As of today, we're using our Netomata Config Generator (NCG) tool to generate a complete, correct, and consistent config for the core switch/router in our office and lab setup.

While our office switch/router is only an older 24-port Cisco 3550 that we picked up cheap on eBay, being able to generate its config is an excellent proof of concept; from here, it's easy to see how to extend our templates to generate a config for a much larger, more modern, and more complex Cisco router.

My next task is to extend the templates and definitions for our network to other types of devices and services, such as configs for MRTG and Nagios monitoring. Again, once the basic templates for a given service or type of device are done, its usually easy to see how to extend those templates to cover much larger and more complicated instances of those services and devices.

So, onwards towards a beta release soon, hopefully later this month!

VPN hell

So, a couple of days ago, I started out to do something that I thought was going to be fairly simple: set up a VPN from my primary laptop (a MacBook Pro running Mac OS X 10.5.6) to a VPN server running on a Linux host in our new lab infrastructure.

Warning: irate rant follows.

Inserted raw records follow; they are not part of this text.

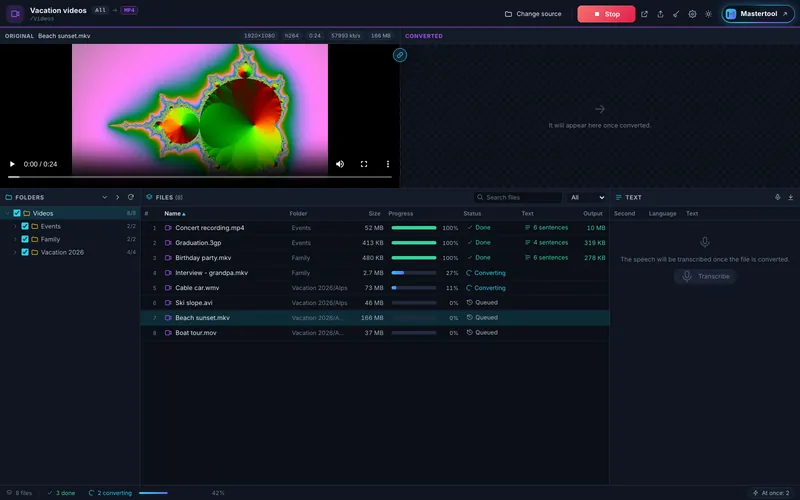
Task: Sort files by Status column
Action: pos(472,213)
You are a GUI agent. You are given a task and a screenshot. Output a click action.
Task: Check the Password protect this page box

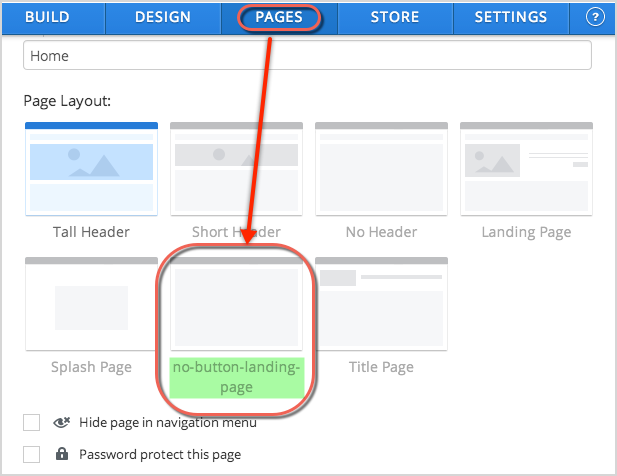32,455
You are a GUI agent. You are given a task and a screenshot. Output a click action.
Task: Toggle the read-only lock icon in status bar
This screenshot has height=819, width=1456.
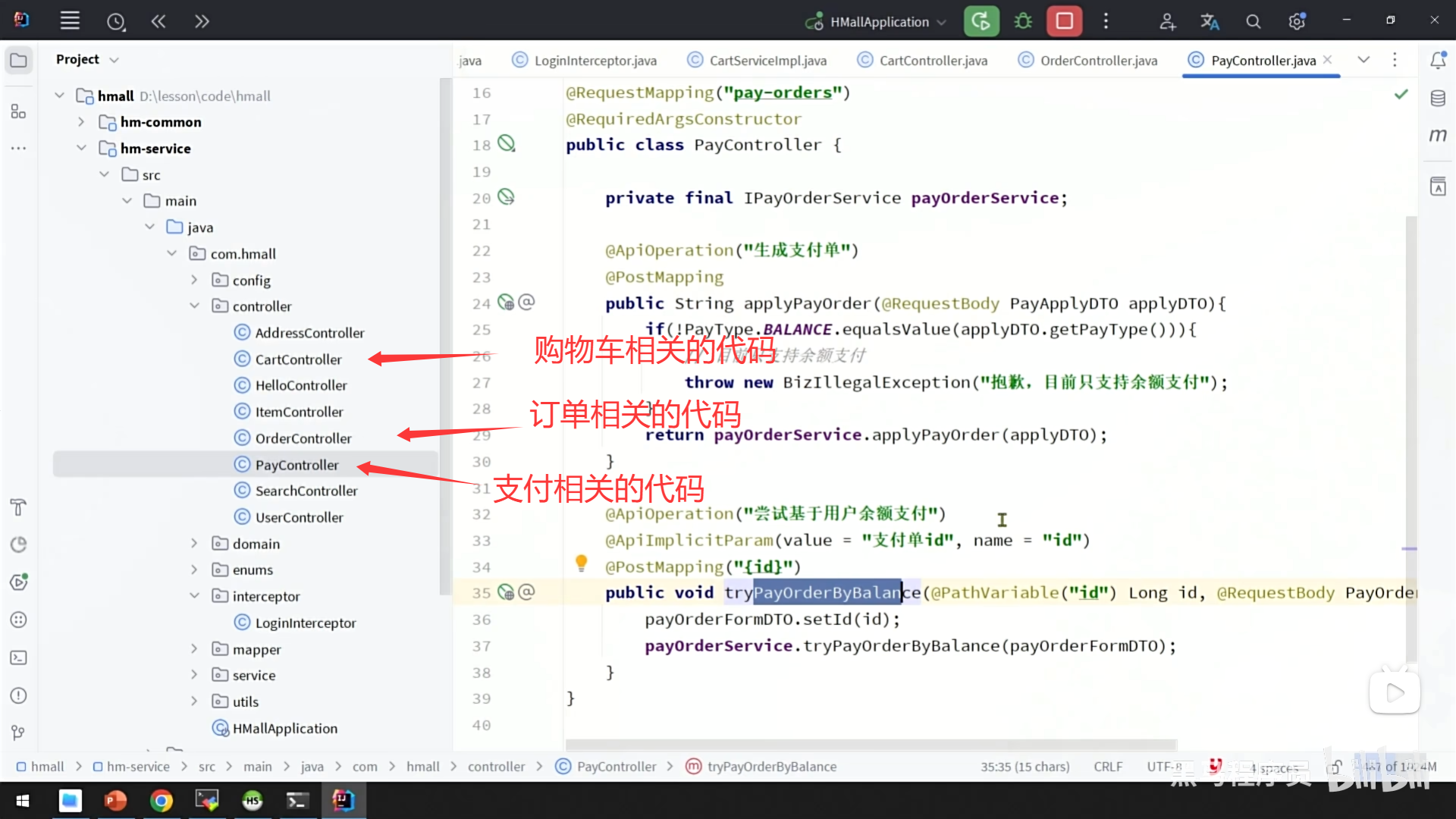point(1336,767)
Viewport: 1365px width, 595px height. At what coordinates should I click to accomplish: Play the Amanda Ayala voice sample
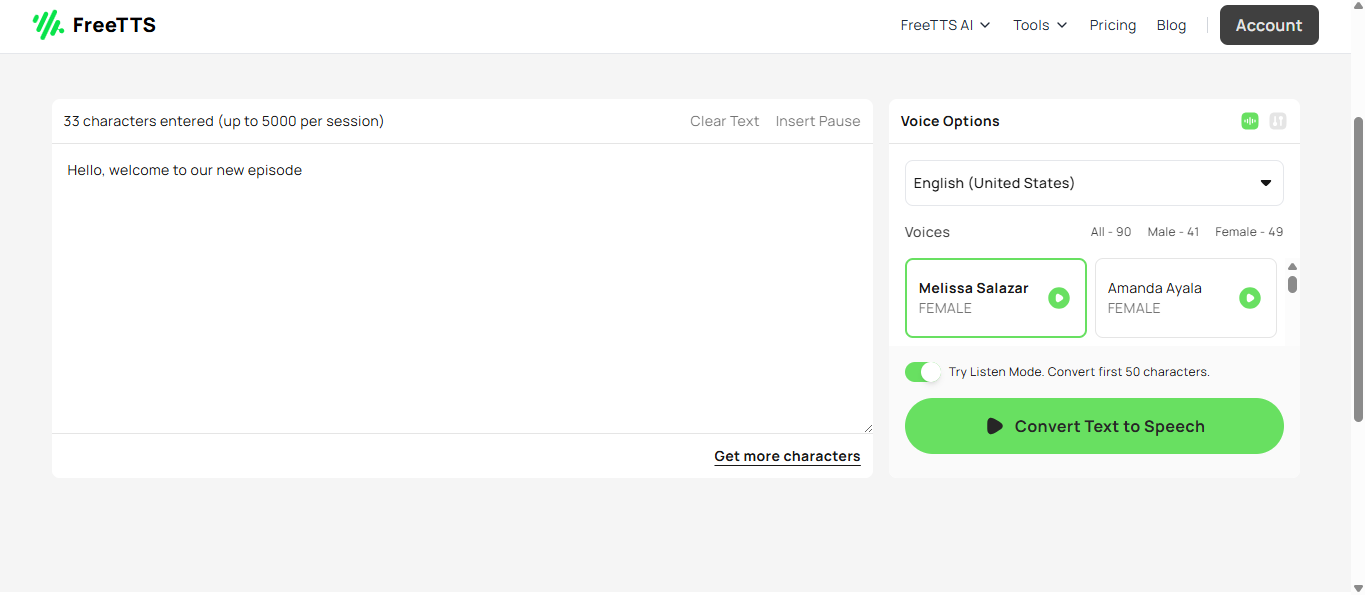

Read at your own risk!

What a nightmare! I'm an expert at network security (I wrote one of the canonical books on the subject!), and I spent two full days beating my head against a wall of flakey software and impenetrably complex configurations before I finally figured out something that (so far, anyway) appears to work. And this was for something about as simple as it gets: connect a laptop to a server. All I can say is, the various VPN products out there (especially the open source ones) are burying their users in options, and are in serious need of simpler configuration paradigms.

I started off intending to use L2TP over IPSEC, since that's reported to be the state of the art at the moment, and supposedly works on both my Mac and our Linux server. OK, it's easy enough to get started: just install Openswan for the IPSEC part, then xl2tpd for the L2TP part. Unfortunately, the documenation for both sucks, and I spent hours figuring out the configuration for both, and then more hours figuring out the right finicky options to openssl to set up a certificate authority, generate server keys, and generate workable client keys for the Mac. And in the end, I couldn't get the Mac to use the client keys anyway... I got the client keys and certificate authority credentials into the appropriate Keychains on the Mac, so that I could choose "Certificate" as the authentication method in the authentication tab of the VPN setup pane in the Networking part of System Preferences, and it would let me choose the relevant certificate from the list, but the setting wouldn't "stick". It was just bound and determined to use "Shared Secret" for the authentication method, which the Openswan documentation had warned of problems with coming from the Mac. OK, so I figured that was enough time wasted on this way; let's try something else.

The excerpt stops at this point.